EMMA PROE, Asst. Features Editor — This year Denison has unveiled a new program called the Therapeutic Adventure Group, or T.A.G. Launched by Jack Wheeler, a mental health therapist at Denison, the program aims to help students cope with anxiety through outdoor therapy.
Throughout the course of the program, students will engage in activities such as creeking, low ropes, backpacking and orienteering. Through these experiences, students will have the opportunity to connect with nature and peers under the facilitation of licensed therapists.
Wheeler has an expansive background in adventure therapy. He has both facilitated and observed adventure therapy groups since 2007, after he was introduced to it through an undergraduate internship program. After his internship, he focused his graduate, postgraduate and doctoral experience on adventure therapy.
On what inspired him to start the group, Wheeler revealed, “Personally, my most therapeutic moments in life have been walking in the forest with people who will listen. This experience has motivated me to become a clinician who uses adventure to augment the therapeutic process.”
The program is small, limited to only eight Denison students who experience anxiety. Wheeler explains that the group is limited so as to “encourage stronger relationship building and to increase trust and vulnerability.” However, he remains open to the possibility of expanding the program in future years if needed. He also clarifies that no diagnosis is needed to participate in TAG.

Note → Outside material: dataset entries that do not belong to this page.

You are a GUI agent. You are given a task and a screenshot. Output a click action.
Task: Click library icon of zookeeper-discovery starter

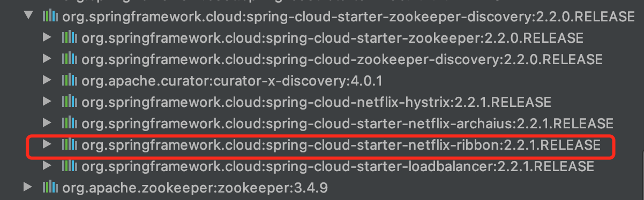point(50,17)
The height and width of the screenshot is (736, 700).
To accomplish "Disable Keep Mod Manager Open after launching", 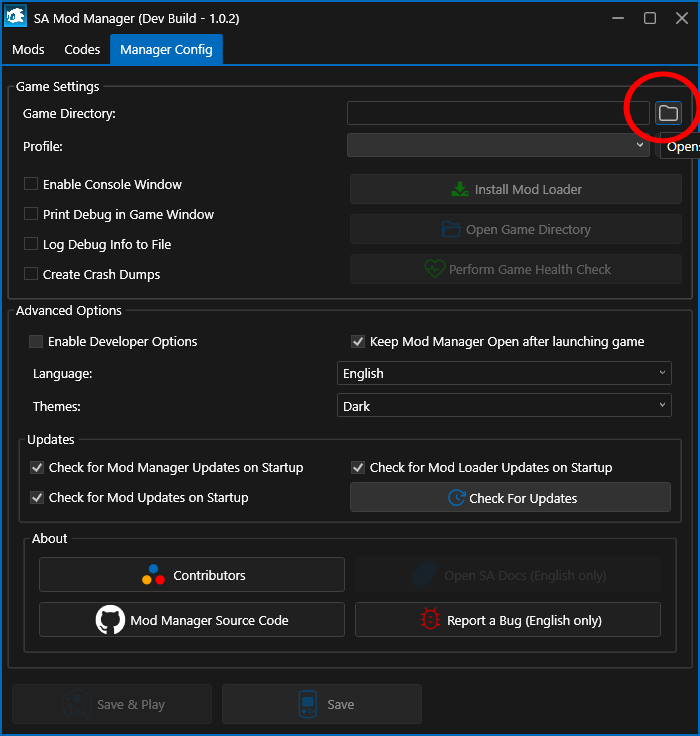I will point(358,341).
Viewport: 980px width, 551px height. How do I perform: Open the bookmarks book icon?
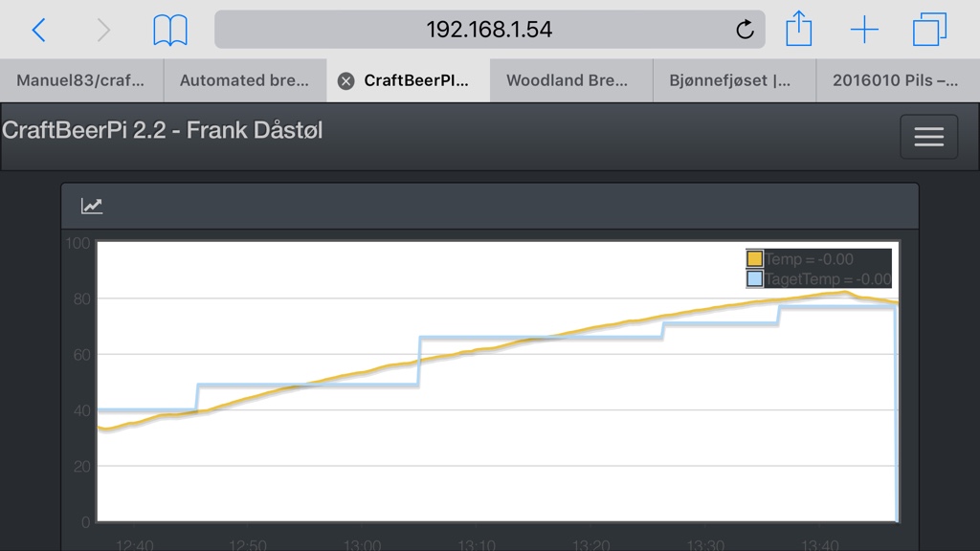pyautogui.click(x=170, y=31)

The program is also completely free of charge to students. Wheeler notes that while the most expensive parts of adventure therapy are trained adventure therapists, access to outdoor spaces, gear and transportation, Denison already has these things available. Any remaining costs, such as for snacks and notebooks, are covered by Wheeler himself.
Much care has gone into customizing the program to specifically fit the needs of Denison students. Over the summer, Wheeler met with national consultants to plan the program, considering a wide variety of customizations. Among these include environmental sustainability, student confidentiality, clinical intentionality and cross cultural implications.
To meet COVID concerns, the program has had to be flexible. Some activities have been moved to Denison’s BioReserve, and the group mandates masks, social distancing and only outdoor meetings.
Wheeler is most excited about the unique memories that will be created through the program. He explains, “If you’ve ever gone camping, you will know that no two experiences are the same. Group dynamics, weather and other unexpected challenges always occur, but lasting memories are always created.”
He hopes that through this exciting new venture, students will be able to feel more resilient at Denison.